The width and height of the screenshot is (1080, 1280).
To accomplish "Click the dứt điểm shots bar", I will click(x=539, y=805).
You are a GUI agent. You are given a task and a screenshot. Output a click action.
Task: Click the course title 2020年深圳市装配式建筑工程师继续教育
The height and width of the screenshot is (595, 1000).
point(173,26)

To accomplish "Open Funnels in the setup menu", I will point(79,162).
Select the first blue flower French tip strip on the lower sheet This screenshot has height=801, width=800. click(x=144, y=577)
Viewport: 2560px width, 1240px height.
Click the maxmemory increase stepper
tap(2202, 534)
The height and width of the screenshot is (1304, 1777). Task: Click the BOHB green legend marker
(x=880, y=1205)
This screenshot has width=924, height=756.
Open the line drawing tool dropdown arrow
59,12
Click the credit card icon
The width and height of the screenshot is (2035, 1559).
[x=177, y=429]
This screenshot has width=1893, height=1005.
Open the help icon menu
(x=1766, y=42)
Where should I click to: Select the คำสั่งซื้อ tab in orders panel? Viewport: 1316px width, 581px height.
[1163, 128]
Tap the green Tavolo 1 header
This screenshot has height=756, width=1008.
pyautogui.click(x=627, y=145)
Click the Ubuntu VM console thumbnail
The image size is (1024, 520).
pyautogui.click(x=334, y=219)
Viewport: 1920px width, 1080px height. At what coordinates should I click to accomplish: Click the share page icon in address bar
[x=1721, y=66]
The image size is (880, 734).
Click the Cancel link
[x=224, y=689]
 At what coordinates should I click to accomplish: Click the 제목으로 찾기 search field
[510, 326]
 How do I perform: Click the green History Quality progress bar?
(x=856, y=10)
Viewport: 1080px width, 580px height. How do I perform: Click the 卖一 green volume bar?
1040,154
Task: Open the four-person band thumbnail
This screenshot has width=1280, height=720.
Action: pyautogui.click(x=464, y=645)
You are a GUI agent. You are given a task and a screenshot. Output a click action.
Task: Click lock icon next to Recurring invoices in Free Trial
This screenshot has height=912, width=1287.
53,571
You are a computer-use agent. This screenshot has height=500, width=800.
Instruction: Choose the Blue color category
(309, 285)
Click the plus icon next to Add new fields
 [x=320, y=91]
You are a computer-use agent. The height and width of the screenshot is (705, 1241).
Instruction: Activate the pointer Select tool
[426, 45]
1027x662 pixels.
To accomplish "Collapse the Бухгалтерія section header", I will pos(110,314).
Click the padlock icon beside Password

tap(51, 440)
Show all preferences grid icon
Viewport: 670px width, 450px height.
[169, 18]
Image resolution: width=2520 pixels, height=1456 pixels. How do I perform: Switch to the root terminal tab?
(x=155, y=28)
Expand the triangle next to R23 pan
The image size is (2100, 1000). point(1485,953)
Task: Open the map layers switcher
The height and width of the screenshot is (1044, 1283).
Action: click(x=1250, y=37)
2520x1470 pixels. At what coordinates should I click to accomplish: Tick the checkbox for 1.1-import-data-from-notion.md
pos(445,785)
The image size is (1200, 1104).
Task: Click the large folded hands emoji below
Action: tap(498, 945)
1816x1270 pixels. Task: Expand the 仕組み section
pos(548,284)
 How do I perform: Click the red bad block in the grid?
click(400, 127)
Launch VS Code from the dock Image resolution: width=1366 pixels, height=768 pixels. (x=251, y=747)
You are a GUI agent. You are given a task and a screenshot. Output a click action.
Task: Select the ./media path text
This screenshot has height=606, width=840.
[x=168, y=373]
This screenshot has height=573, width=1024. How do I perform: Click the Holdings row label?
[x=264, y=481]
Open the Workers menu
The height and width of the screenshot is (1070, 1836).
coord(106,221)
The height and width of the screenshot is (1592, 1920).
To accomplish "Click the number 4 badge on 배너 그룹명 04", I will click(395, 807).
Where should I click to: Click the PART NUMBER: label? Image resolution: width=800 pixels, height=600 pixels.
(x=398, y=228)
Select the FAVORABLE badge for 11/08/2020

**Task requirements:** Copy out the listing above line for line, without changing anything.

**Response to the exercise:**
The width and height of the screenshot is (1080, 1280).
To accomplish "Click the dứt điểm shots bar", I will click(x=539, y=805).
You are a GUI agent. You are given a task and a screenshot. Output a click action.
Task: Click the course title 2020年深圳市装配式建筑工程师继续教育
The height and width of the screenshot is (595, 1000).
point(173,26)

To accomplish "Open Funnels in the setup menu", I will point(79,162).
Select the first blue flower French tip strip on the lower sheet This screenshot has height=801, width=800. click(x=144, y=577)
Viewport: 2560px width, 1240px height.
Click the maxmemory increase stepper
tap(2202, 534)
The height and width of the screenshot is (1304, 1777). Task: Click the BOHB green legend marker
(x=880, y=1205)
This screenshot has width=924, height=756.
Open the line drawing tool dropdown arrow
59,12
Click the credit card icon
The width and height of the screenshot is (2035, 1559).
[x=177, y=429]
This screenshot has width=1893, height=1005.
Open the help icon menu
(x=1766, y=42)
Where should I click to: Select the คำสั่งซื้อ tab in orders panel? Viewport: 1316px width, 581px height.
[1163, 128]
Tap the green Tavolo 1 header
This screenshot has height=756, width=1008.
pyautogui.click(x=627, y=145)
Click the Ubuntu VM console thumbnail
The image size is (1024, 520).
pyautogui.click(x=334, y=219)
Viewport: 1920px width, 1080px height. At what coordinates should I click to accomplish: Click the share page icon in address bar
[x=1721, y=66]
The image size is (880, 734).
Click the Cancel link
[x=224, y=689]
 At what coordinates should I click to accomplish: Click the 제목으로 찾기 search field
[510, 326]
 How do I perform: Click the green History Quality progress bar?
(x=856, y=10)
Viewport: 1080px width, 580px height. How do I perform: Click the 卖一 green volume bar?
1040,154
Task: Open the four-person band thumbnail
This screenshot has width=1280, height=720.
Action: pyautogui.click(x=464, y=645)
You are a GUI agent. You are given a task and a screenshot. Output a click action.
Task: Click lock icon next to Recurring invoices in Free Trial
This screenshot has height=912, width=1287.
53,571
You are a computer-use agent. This screenshot has height=500, width=800.
Instruction: Choose the Blue color category
(309, 285)
Click the plus icon next to Add new fields
 [x=320, y=91]
You are a computer-use agent. The height and width of the screenshot is (705, 1241).
Instruction: Activate the pointer Select tool
[426, 45]
1027x662 pixels.
To accomplish "Collapse the Бухгалтерія section header", I will pos(110,314).
Click the padlock icon beside Password

tap(51, 440)
Show all preferences grid icon
Viewport: 670px width, 450px height.
[169, 18]
Image resolution: width=2520 pixels, height=1456 pixels. How do I perform: Switch to the root terminal tab?
(x=155, y=28)
Expand the triangle next to R23 pan
The image size is (2100, 1000). point(1485,953)
Task: Open the map layers switcher
The height and width of the screenshot is (1044, 1283).
Action: click(x=1250, y=37)
2520x1470 pixels. At what coordinates should I click to accomplish: Tick the checkbox for 1.1-import-data-from-notion.md
pos(445,785)
The image size is (1200, 1104).
Task: Click the large folded hands emoji below
Action: tap(498, 945)
1816x1270 pixels. Task: Expand the 仕組み section
pos(548,284)
 How do I perform: Click the red bad block in the grid?
click(400, 127)
Launch VS Code from the dock Image resolution: width=1366 pixels, height=768 pixels. (x=251, y=747)
You are a GUI agent. You are given a task and a screenshot. Output a click action.
Task: Select the ./media path text
This screenshot has height=606, width=840.
[x=168, y=373]
This screenshot has height=573, width=1024. How do I perform: Click the Holdings row label?
[x=264, y=481]
Open the Workers menu
The height and width of the screenshot is (1070, 1836).
coord(106,221)
The height and width of the screenshot is (1592, 1920).
To accomplish "Click the number 4 badge on 배너 그룹명 04", I will click(395, 807).
Where should I click to: Click the PART NUMBER: label? Image resolution: width=800 pixels, height=600 pixels.
(x=398, y=228)
Select the FAVORABLE badge for 11/08/2020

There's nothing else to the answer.